Во время этой тирады выражение лица Скедони нимало не переменилось.
- Нарисованный вами пейзаж вполне завершен, - ответил Скедони, - и можно только восхищаться искусством, с каким вы свели монахов в одну компанию с бандитами.
- Простите, преподобный отец, - отозвался Вивальди, - я их отнюдь не сравнивал.
- Обижаться не на что, синьор, - ответил Скедони с недоброй усмешкой.
Во время этой беседы, если в данном случае уместно такое определение, прислужница вручила маркизе письмо, и та вышла вслед за ней из комнаты; исповедник остался на месте, очевидно, дожидаясь возвращения маркизы, и Вивальди твердо вознамерился не отступаться от начатого допроса.
- Выходит, однако, что крепость Палуцци, - настаивал он, - если и не облюбована грабителями, то, во всяком случае, часто посещается духовными особами: едва ли не каждый раз, когда я прохожу мимо, мне навстречу попадается монах, причем является он так неожиданно и исчезает столь мгновенно, что мне трудно не счесть его прямо-таки бесплотным существом.
- Монастырь кающихся, облаченных в черное расположен поблизости, - заметил исповедник.
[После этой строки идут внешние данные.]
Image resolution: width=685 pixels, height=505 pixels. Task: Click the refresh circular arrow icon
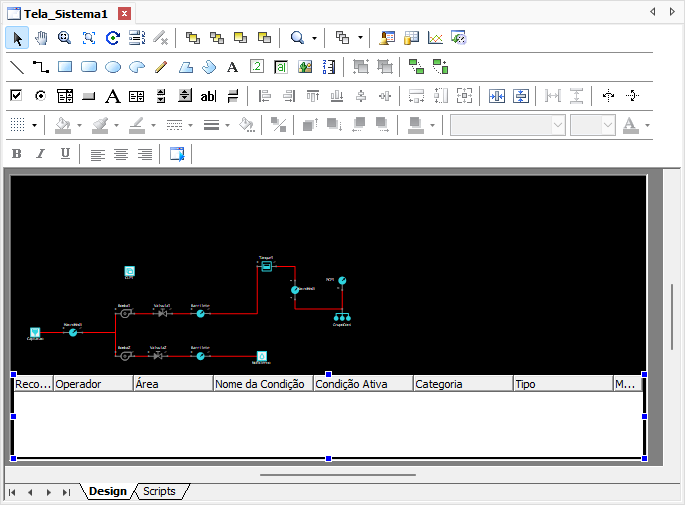click(x=113, y=38)
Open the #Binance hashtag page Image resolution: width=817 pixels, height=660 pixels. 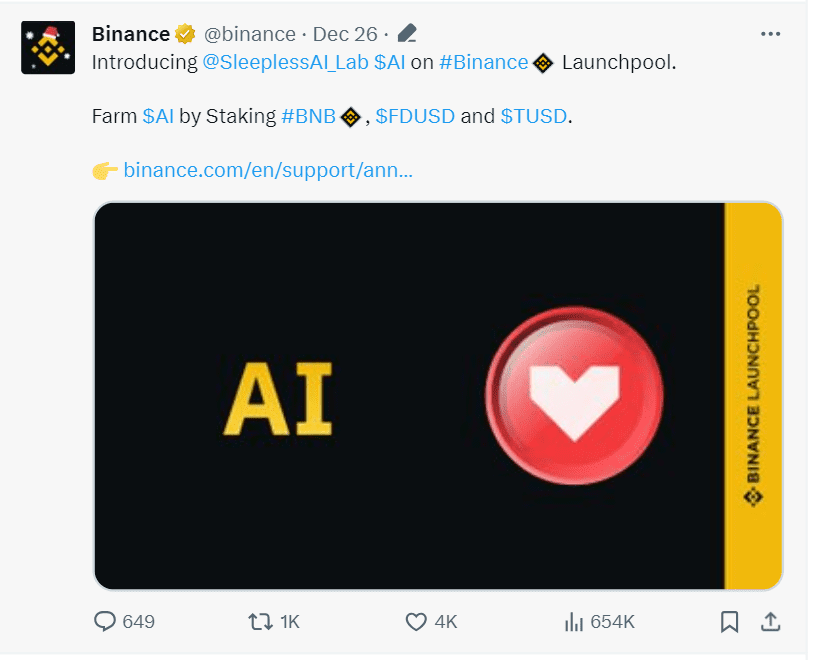coord(484,62)
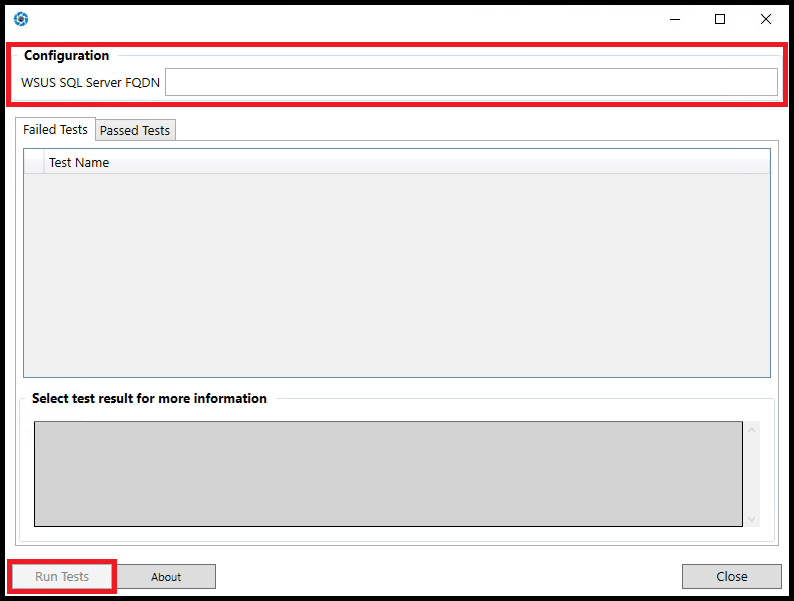The height and width of the screenshot is (601, 794).
Task: Focus the WSUS SQL Server FQDN text box
Action: click(470, 82)
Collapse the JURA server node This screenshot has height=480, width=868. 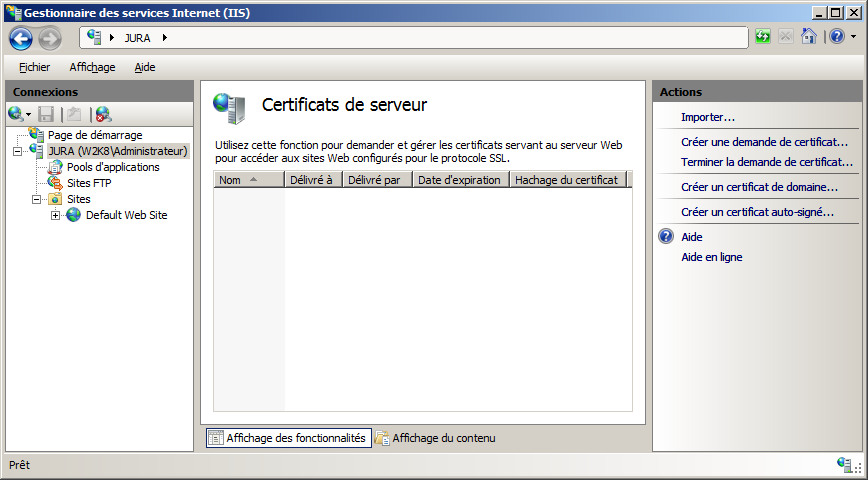(18, 151)
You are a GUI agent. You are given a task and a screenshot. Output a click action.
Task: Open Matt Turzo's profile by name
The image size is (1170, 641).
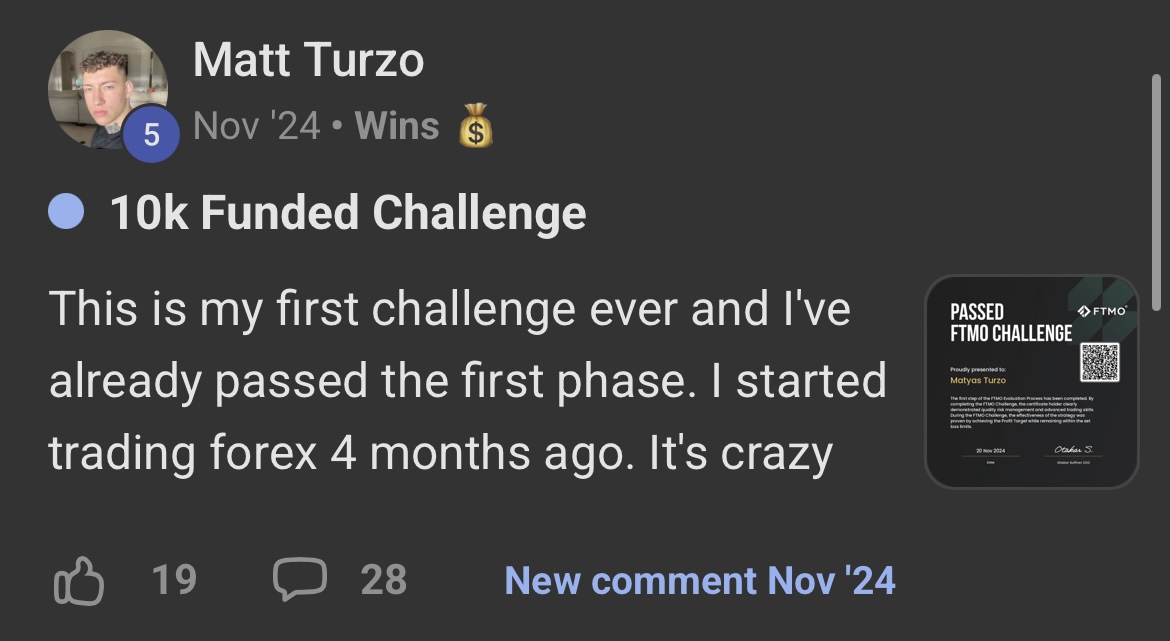tap(308, 60)
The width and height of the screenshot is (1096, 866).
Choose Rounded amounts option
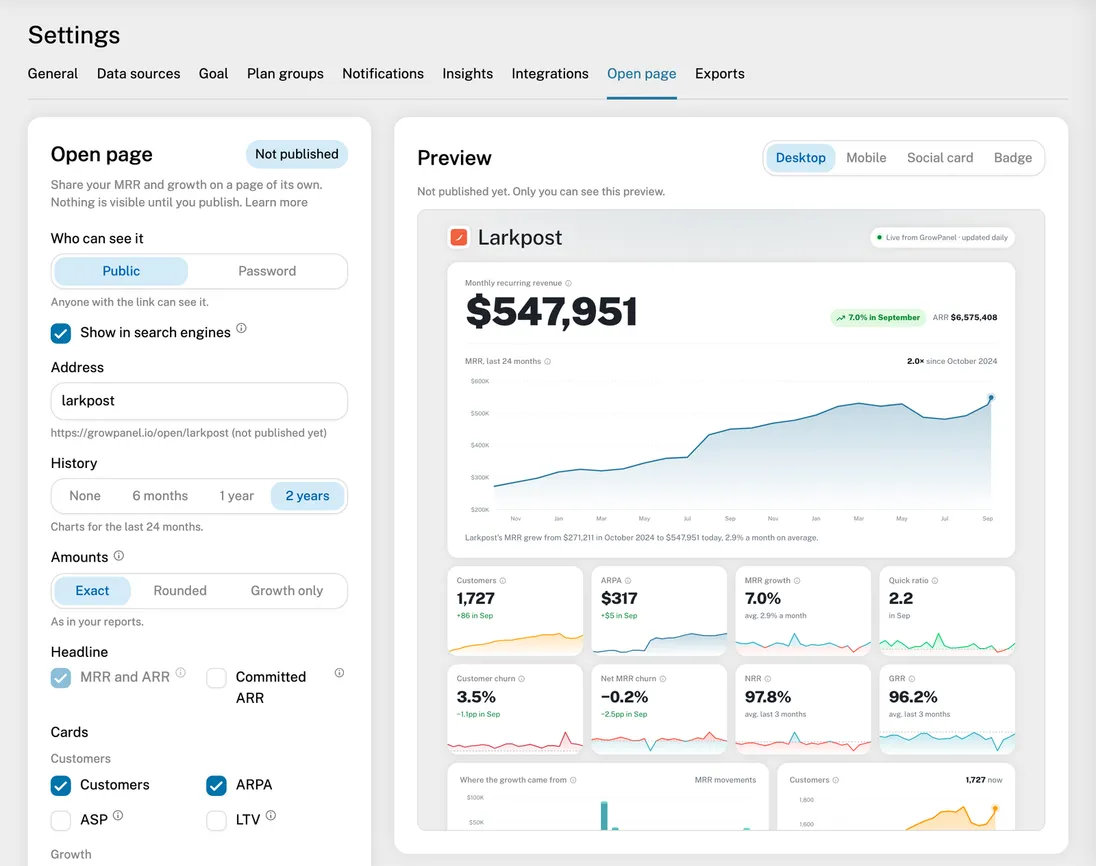pos(180,591)
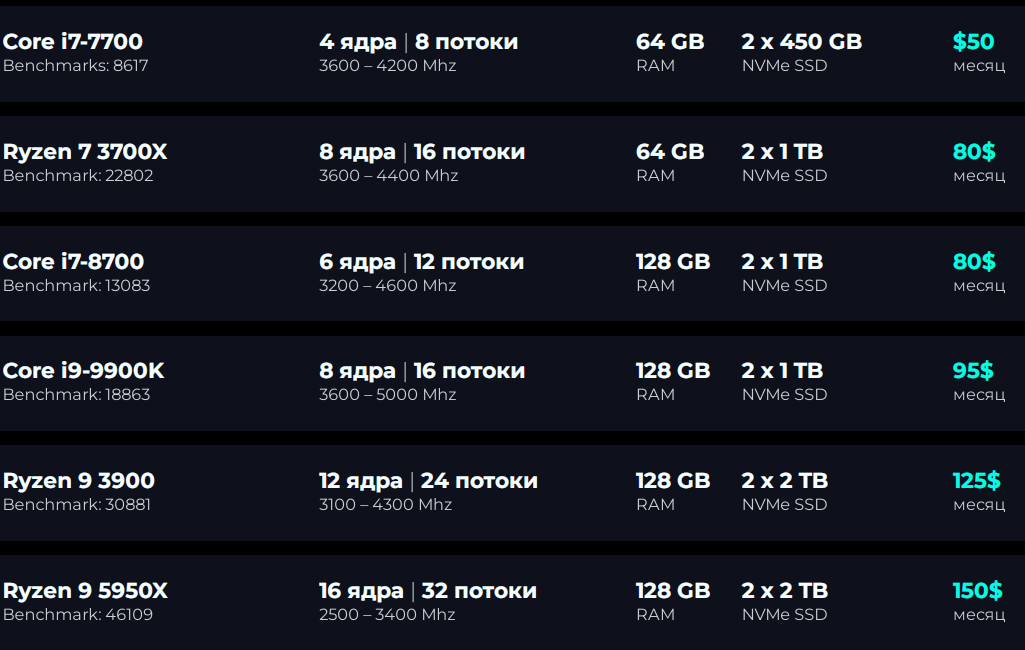Click the $50 per month price
1025x650 pixels.
point(973,42)

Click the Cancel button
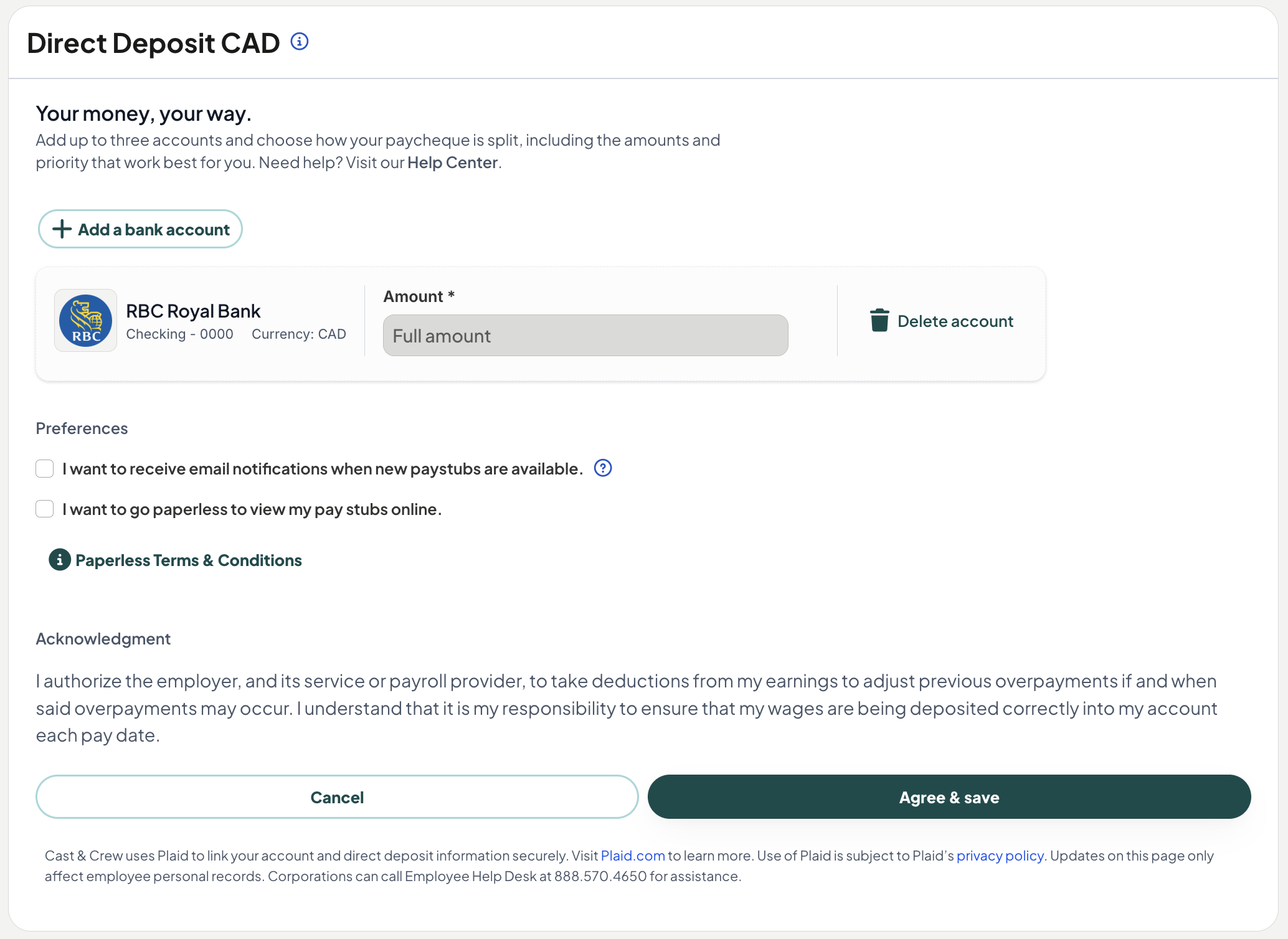pyautogui.click(x=337, y=797)
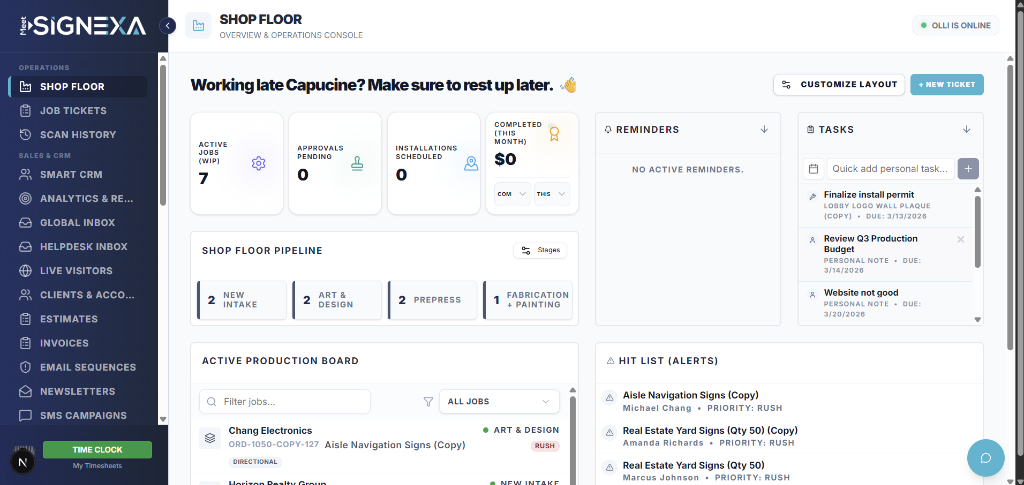Open the My Timesheets link

97,466
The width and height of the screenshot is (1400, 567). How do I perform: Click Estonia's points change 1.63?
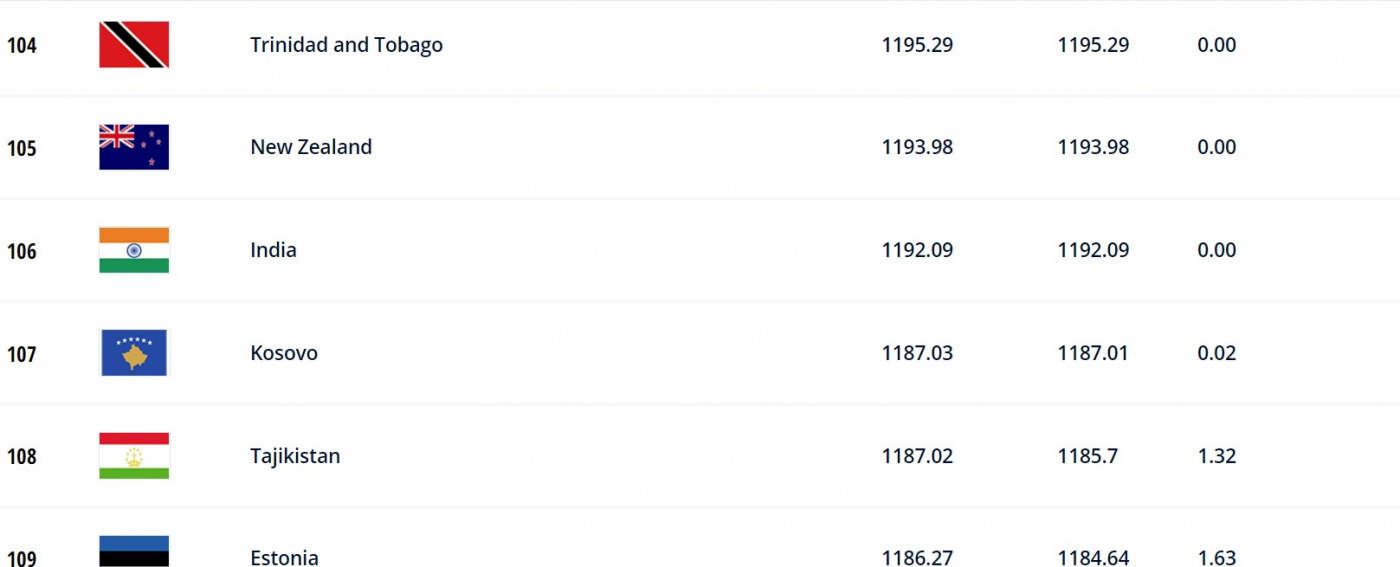pyautogui.click(x=1216, y=558)
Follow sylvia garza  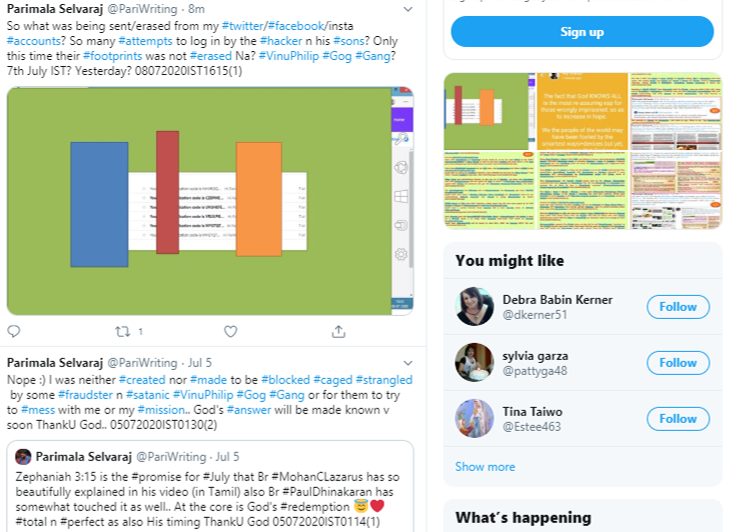[x=678, y=363]
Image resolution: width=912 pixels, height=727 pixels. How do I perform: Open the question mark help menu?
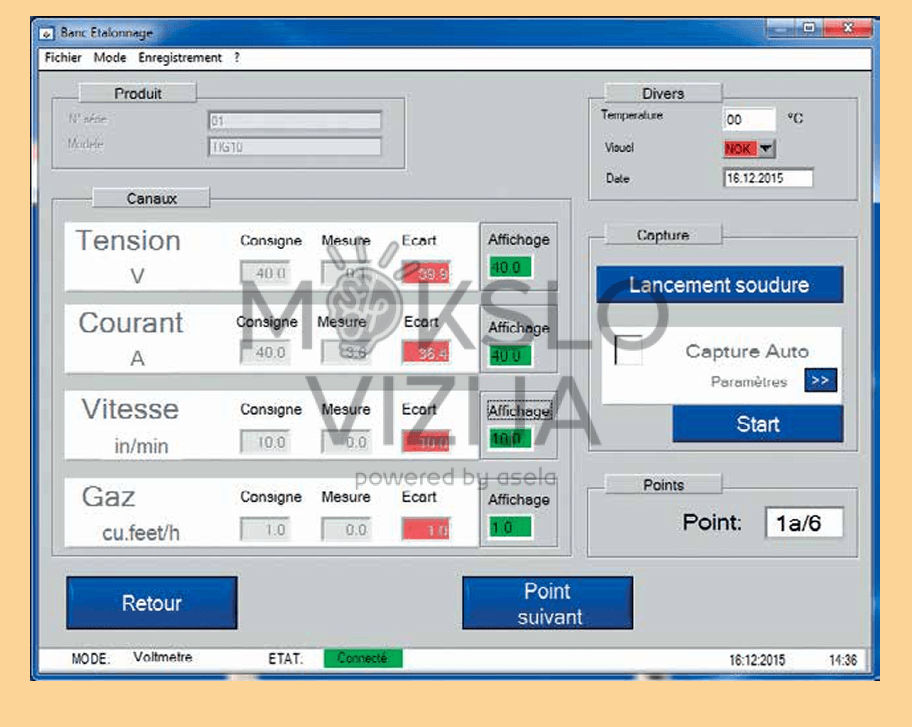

- И одеяние членов этого ордена напоминает ваше? Виденный мною монах очень немногим отличался от вас, преподобный отец: его облачение сходствовало с вашим, он был примерно вашего роста и сложения и очень напоминал вас.
- Вполне возможно, синьор, - хладнокровно отвечал Скедони, - сколько угодно монахов сходствуют внешностью, однако братья ордена черных кающихся облачены во власяницу; к тому же изображенный на ризе череп - символ их ордена - вряд ли ускользнул бы от вашего внимания; следовательно, тот, кого вы видели, не мог быть членом братства, о котором идет речь.
- Я не склонен утверждать это категорически, - возразил Вивальди. - Но кем бы ни был этот черноризец, я надеюсь вскоре свести с ним более близкое знакомство и выложить ему истины столь беспощадные, что не допущу с его стороны даже слабой попытки прикинуться непонимающим.
- Коль скоро у вас есть прямой повод для нареканий, именно так и следует поступить, - согласился исповедник.
- Только если у меня есть прямой повод? Неужели в ином случае беспощадные истины высказывать нельзя? Неужели можно быть откровенным только тогда, когда нас задевают непосредственно? - Винченцио показалось, что ему удалось уличить Скедони, ибо тот нечаянно дал понять, что ему известно, почему у юноши есть право предъявить незнакомцу претензии. - Заметьте, преподобный отец: я ведь ни словом не обмолвился о нанесенном мне оскорблении. Если вам об этом известно, то, несомненно, из каких-то других источников; я же ничем не выразил своего негодования.
- Разве что грозным голосом и гневным взором, синьор, - сухо отозвался Скедони. - Видя, как человек кипит от ярости, мы обычно склонны заключить, что он испытывает возмущение, вызванное обидой, действительной или воображаемой. Поскольку я не имею чести знать, о чем вы говорите, то не в состоянии и определить, которая из двух причин вызывает ваше недовольство.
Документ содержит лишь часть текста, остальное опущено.